Three Person Brokerage

Originally Published 2-14-2008

Much fuss is currently being made about the ups and downs of the US economy. All those who want to buy whatever shares you might have and be willing to part with, think things are going to get worse – cause they want to pay less than you are asking. All those who want to sell you shares of whatever they would like to be rid of, think things are improving, cause they want you to agree to pay them more. On wall street they call these crowds the bears and bulls. The bears are always saying things are getting worse – as they buy bargains. The bulls are eternally optimistic as they sell you the last share of their most recent lost cause.

To be successful at this, first you need to figure out what you are. If you are eternally positive, and you can sell anything to anyone, then you are a bull, no mater your gender. You will be in charge of selling stock. You need to find yourself a buddy who is an eternal pessimist. Lets upgrade your friend Larry from a pessimist to a realist. Larry will be in charge of buying stock at some percentage lower than it’s actual value. At this point you realize you have difficulties with being eternally positive, that perhaps you like doing analysis. So you need to find a second partner who is more of a bull. Lets downgrade your friend Sally from just plain flaky to eternally positive. Sally will be in charge of selling stock at more than it’s actual value to the “Larrys” from those other firms. Just make sure Sally does not spend too much time with Larry. As the analyst and leader of your firm you spend lots of time looking at trading graphs. You notice that housing stocks are trending up. You have a boat load of housing stock Larry bought some months ago at a serious bargain. Somehow, Larry made a construction executive a 25 percent low offer on a huge block of stock, and the guy took it. Over several months Larry has used this trade to justify progressively lower offers for this particular stock, and has now accumulated a huge position. As an analyst, you know money needs to be made to pay Larry and Sally, not mentioning yourself. You sense that construction is beginning to trend up, so you call Larry in. You tell Larry to trend his offers for construction to the topside of his highest position, but keep transactions small – very small, and sparse. You call up Sally and tell her we have a huge position in construction, to scout out a few premium buyers. Tell her she needs to look for consolidations. Larry makes a few small buys, each successively higher in construction, until he is paying twenty five percent higher than his highest offer a few months ago.

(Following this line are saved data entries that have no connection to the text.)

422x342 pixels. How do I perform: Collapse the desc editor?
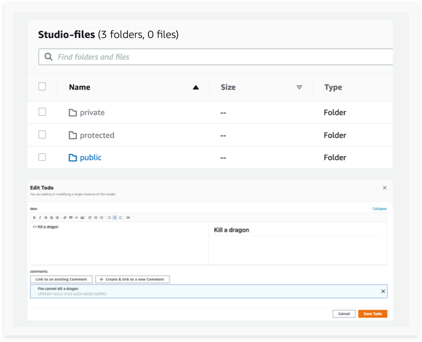(x=380, y=208)
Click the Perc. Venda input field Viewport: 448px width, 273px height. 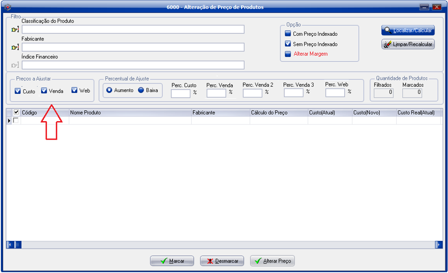[216, 93]
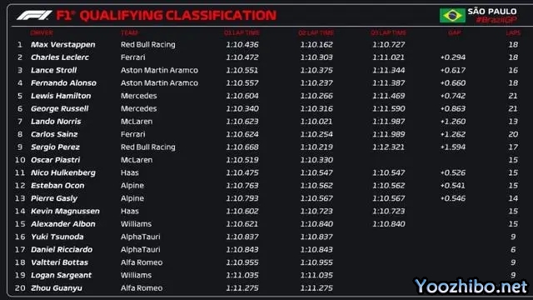Click the GAP column header

pyautogui.click(x=455, y=33)
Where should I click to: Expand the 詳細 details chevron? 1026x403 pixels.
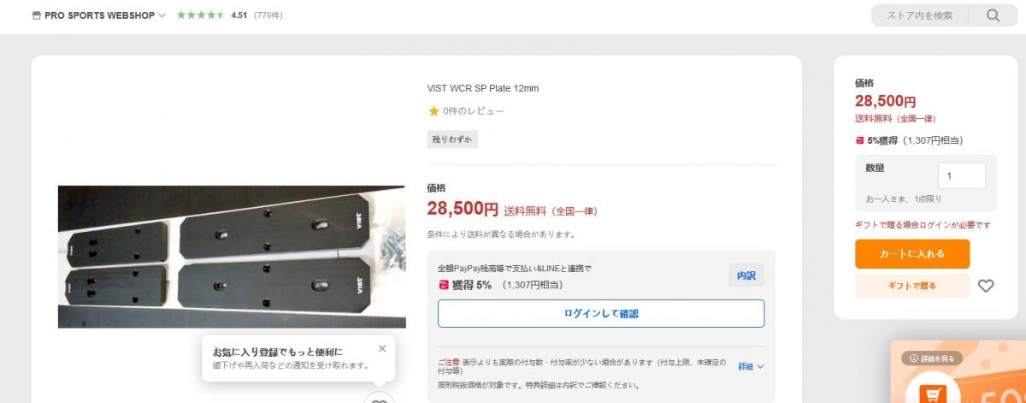point(760,366)
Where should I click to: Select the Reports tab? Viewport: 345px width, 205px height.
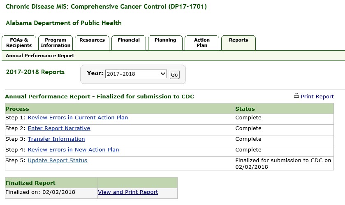(x=238, y=40)
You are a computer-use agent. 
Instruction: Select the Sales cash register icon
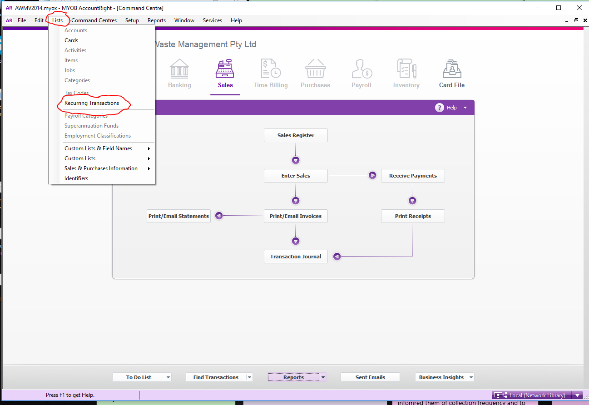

Your journalist friend calls about doing lunch. You meet her at a nearby cafeteria. She notes you are approaching a documented position in a particular construction company. You ask her if she has heard any consolidation rumors. She says, I’ll tell you what I know, if you tell me what you know. To which you reply, my buddy Larry could use a couple consolidations. She replies, that she keeps hearing rumors, but nothing really firm yet. You know Sally has helped start some of those rumors by looking for consolidations. While you are doing lunch with Wendy, Sally calls and lets you know she has a decent offer for a block of construction shares. You tell Sally to hold off, you think there is going to be consolidation, and whoever the consolidator is will need her shares. Wendy is listening intently, but is not obvious. Sally asks if she should counter offer. You, tell her to wait until you have a better idea of what the tender is going to be. As Wendy heads for the ladies room, you text Larry to make a couple small buys, trending well above Sally’s decent offer. With Wendy out of earshot, you call Larry, telling him the floor on his position just moved to Sally’s decent offer. As Wendy returns, you tell Larry he might want to pickup any construction bargains left. Ignoring Wendy, you call Sally, telling her to counter on a small lot, 25 points above the offer. Turning to Wendy, you wonder who the players in this consolidation are. She responds that she has heard Sally’s buyer might be looking to make significant acquisitions. You pay for lunch, apologizing to Wendy for not having any juicy gossip. You head back to the office. Wendy goes away to write an article about positive outcomes in the construction sector.

On the way back to the office, Sally calls to confirm the counter was accepted. You tell her to trend up, block by block, in 25 point steps until the price is stable. A couple days later she calls to say the price appears to be stable 250 points above your position. You tell her to eliminate her position. You call Larry and tell him to get out of construction. A couple days later Sally calls to confirm that your construction position is eliminated. You call Wendy and schedule lunch.